(Dataset records)
+ + +
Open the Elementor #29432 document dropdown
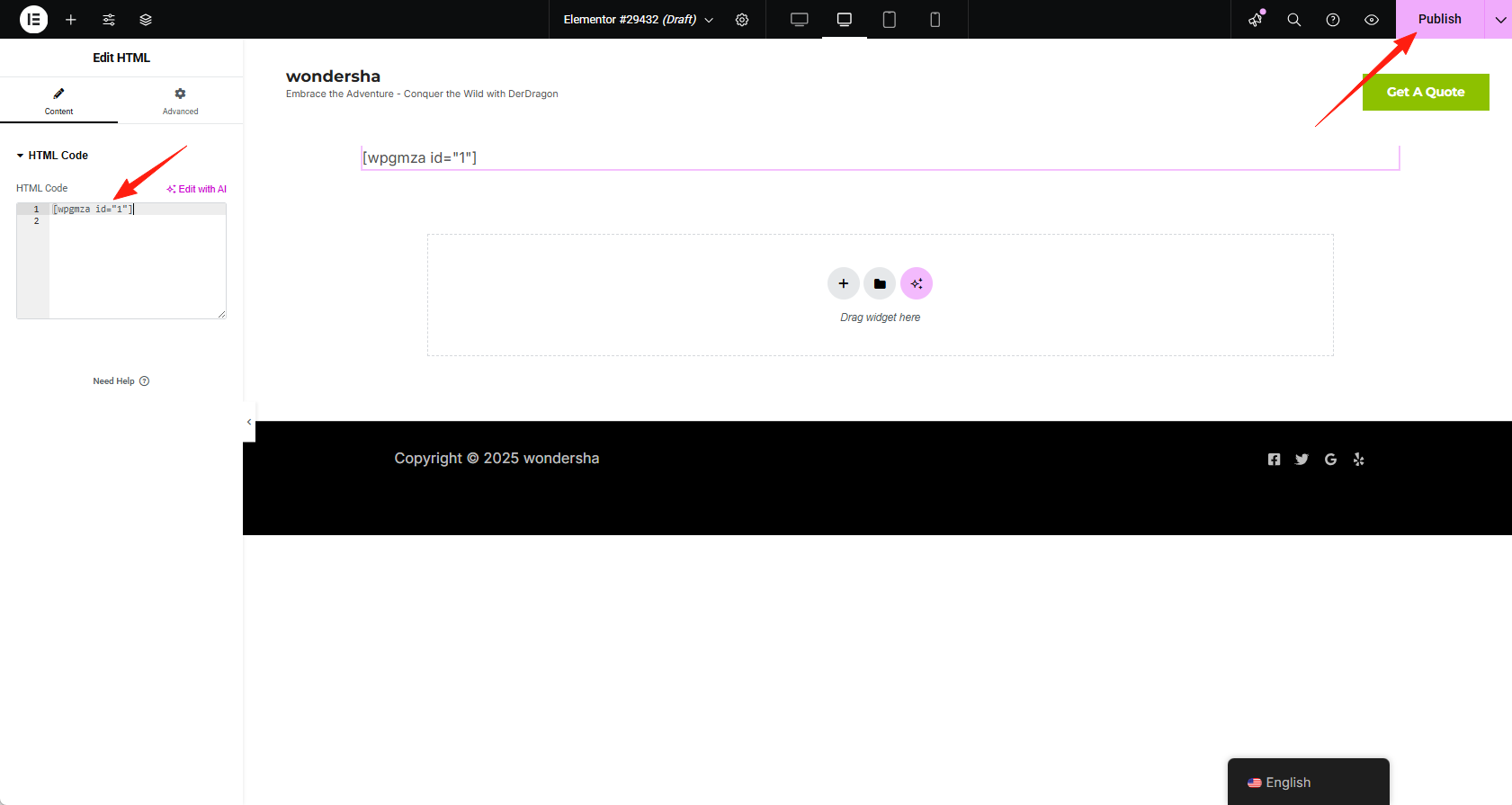1512x805 pixels. (638, 20)
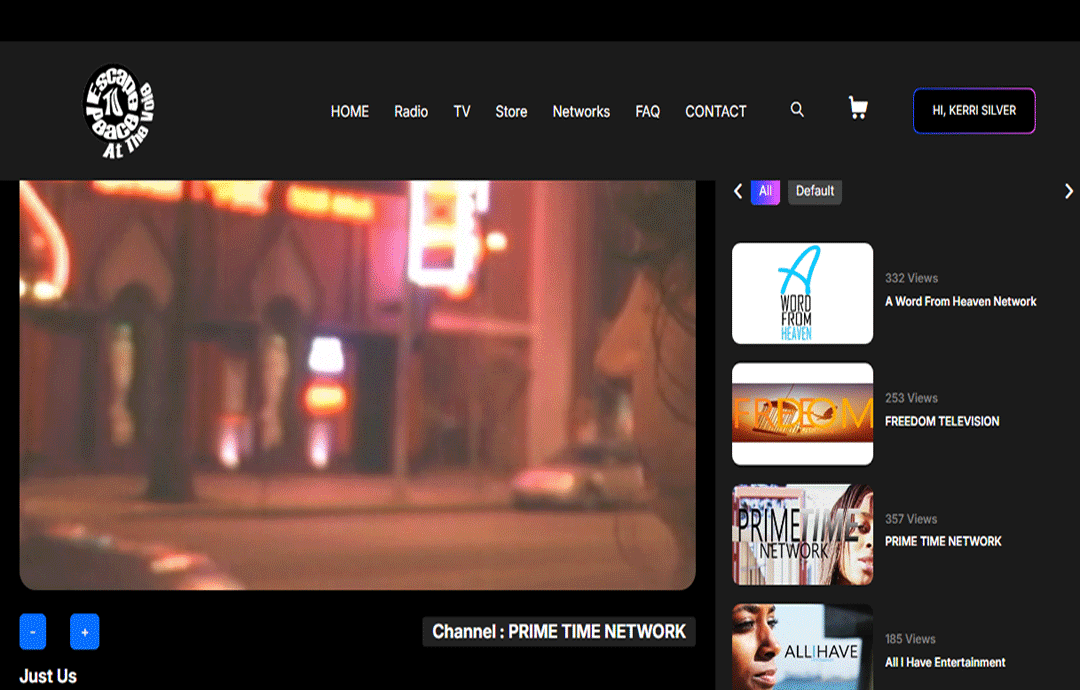The image size is (1080, 690).
Task: Open the CONTACT link
Action: pyautogui.click(x=716, y=112)
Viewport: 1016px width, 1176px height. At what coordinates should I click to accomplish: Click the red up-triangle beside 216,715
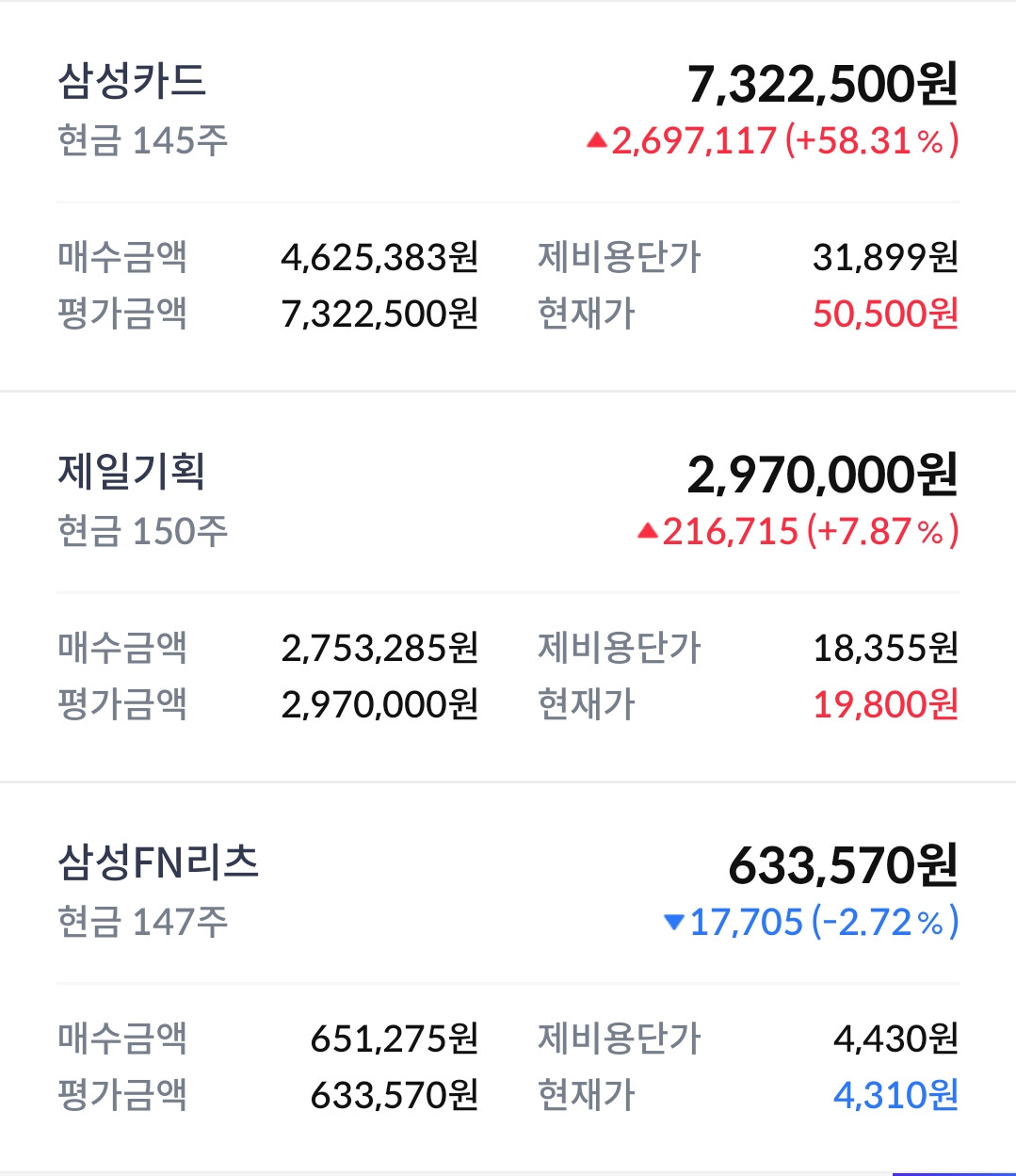pyautogui.click(x=647, y=532)
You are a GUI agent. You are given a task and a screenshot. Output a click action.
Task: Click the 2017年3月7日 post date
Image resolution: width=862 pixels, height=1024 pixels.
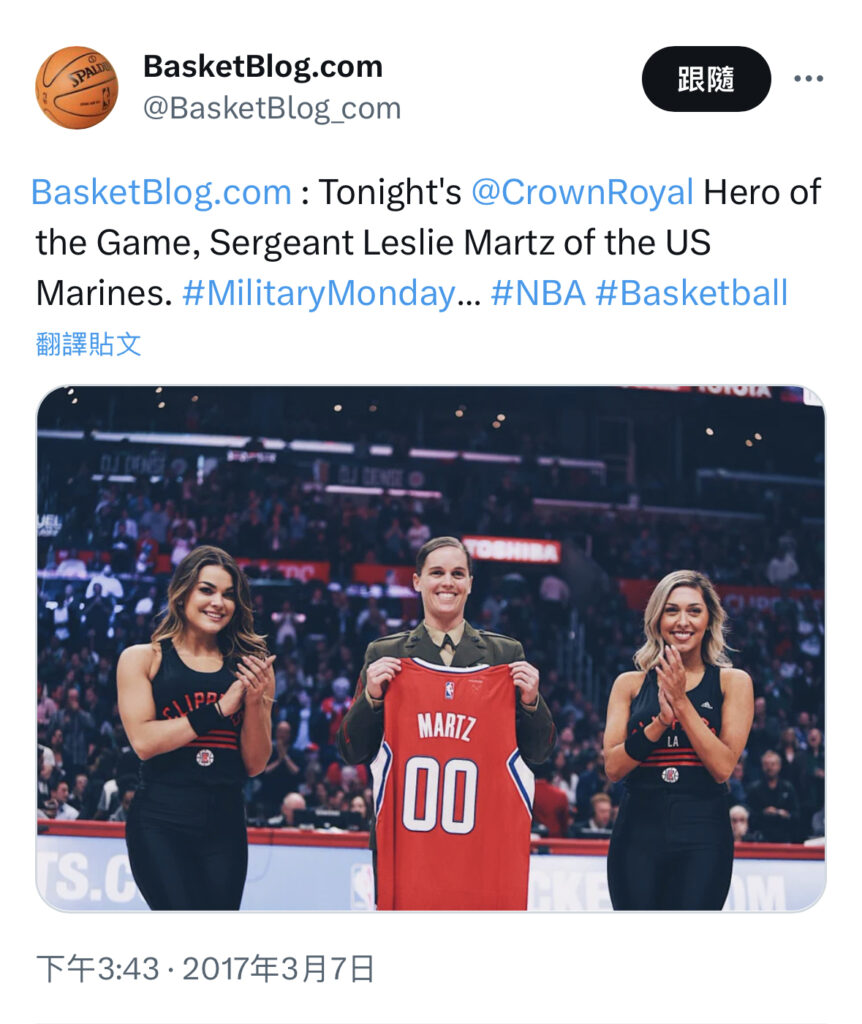pyautogui.click(x=278, y=969)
+ + +
The entries above should be given again exactly, minus any pictures.

Result of this task
Open the Elementor #29432 document dropdown
1512x805 pixels. (638, 20)
The image size is (1080, 690).
Task: Open the CONTACT link
Action: pyautogui.click(x=716, y=112)
Viewport: 1016px width, 1176px height. At what coordinates should I click to accomplish: Click the red up-triangle beside 216,715
pyautogui.click(x=647, y=532)
You are a GUI agent. You are given a task and a screenshot. Output a click action.
Task: Click the 2017年3月7日 post date
Image resolution: width=862 pixels, height=1024 pixels.
pyautogui.click(x=278, y=969)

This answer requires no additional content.